**What is being asked**: When a line below contains the word "agent", copy that line.

**Material to process**:
= = = = =

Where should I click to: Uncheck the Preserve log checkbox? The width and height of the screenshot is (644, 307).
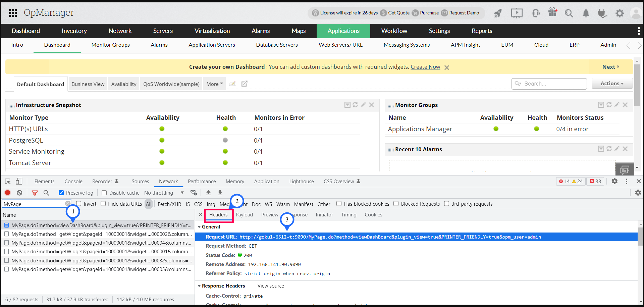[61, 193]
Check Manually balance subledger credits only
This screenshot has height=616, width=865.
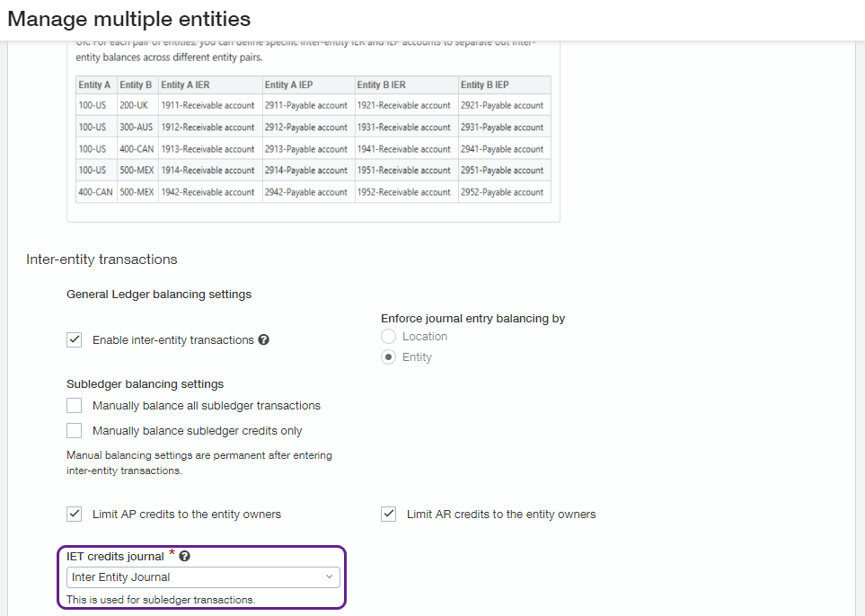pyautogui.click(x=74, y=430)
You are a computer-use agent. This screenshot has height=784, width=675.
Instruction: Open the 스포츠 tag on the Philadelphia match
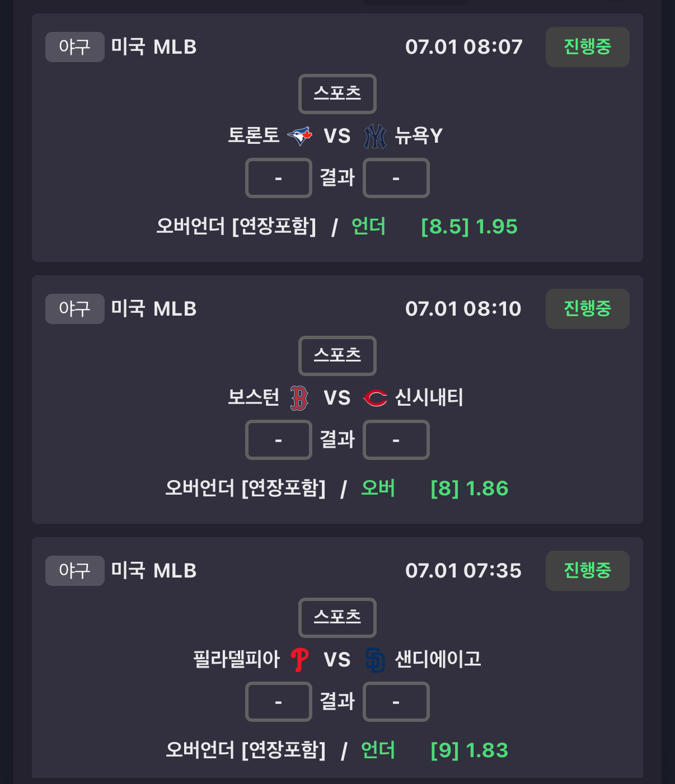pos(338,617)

= = = = =

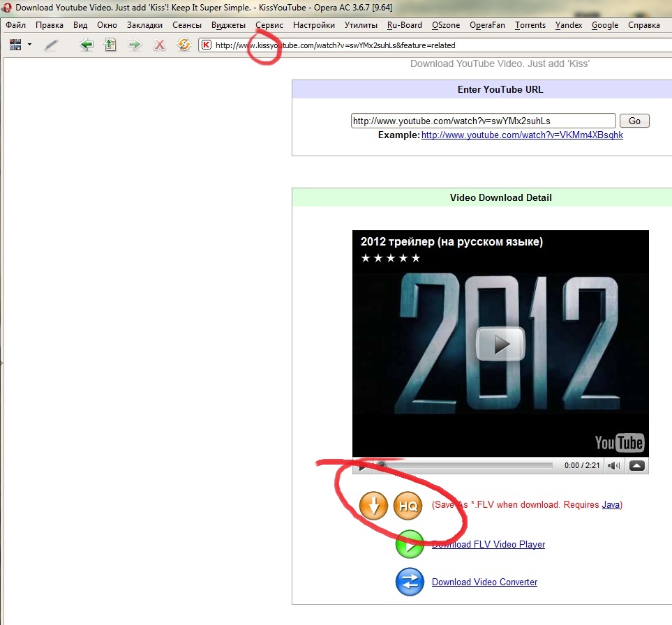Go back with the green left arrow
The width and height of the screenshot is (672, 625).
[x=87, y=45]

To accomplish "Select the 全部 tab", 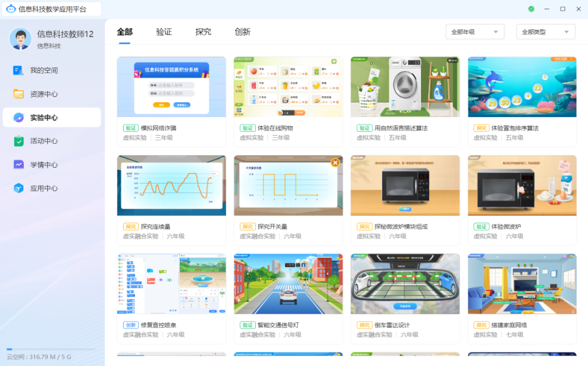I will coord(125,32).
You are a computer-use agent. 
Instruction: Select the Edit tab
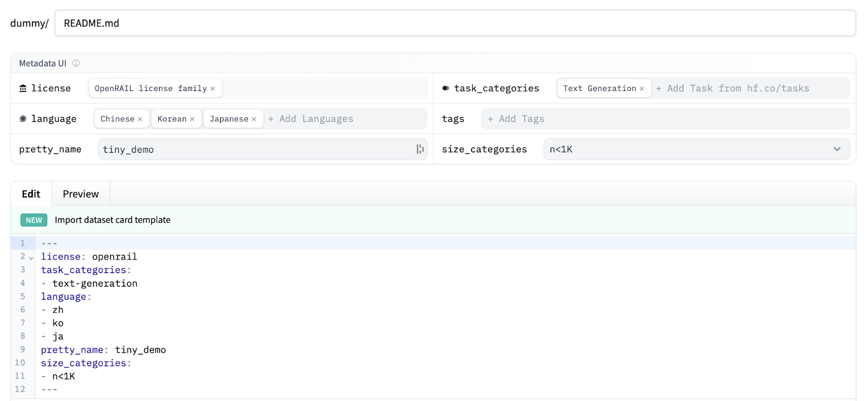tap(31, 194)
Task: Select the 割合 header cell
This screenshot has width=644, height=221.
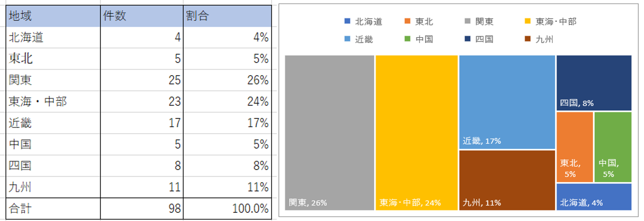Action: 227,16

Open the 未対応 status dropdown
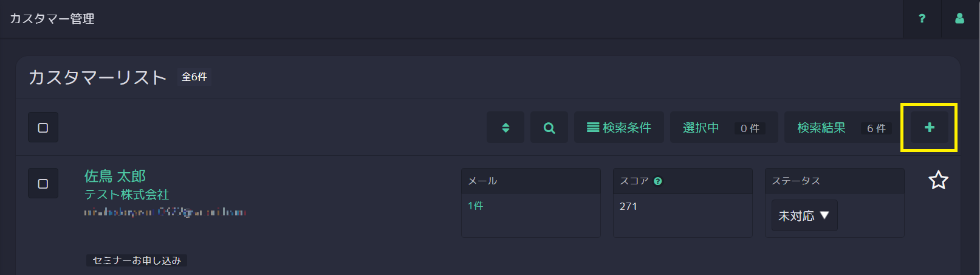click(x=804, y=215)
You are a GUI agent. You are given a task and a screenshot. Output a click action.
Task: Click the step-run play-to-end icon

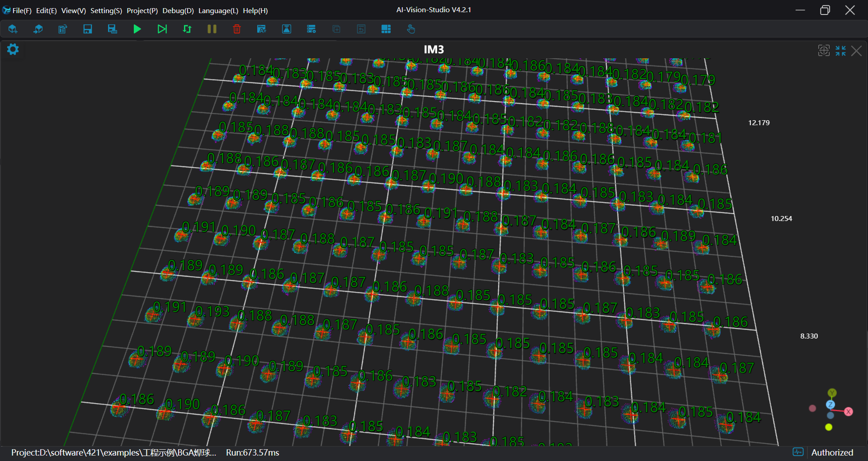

= = = = =

**Expected answer**:
You are a computer-use agent. This screenshot has height=784, width=675.
You are a computer-use agent. 
You are a GUI agent. You are given a task and a screenshot. Output a click action.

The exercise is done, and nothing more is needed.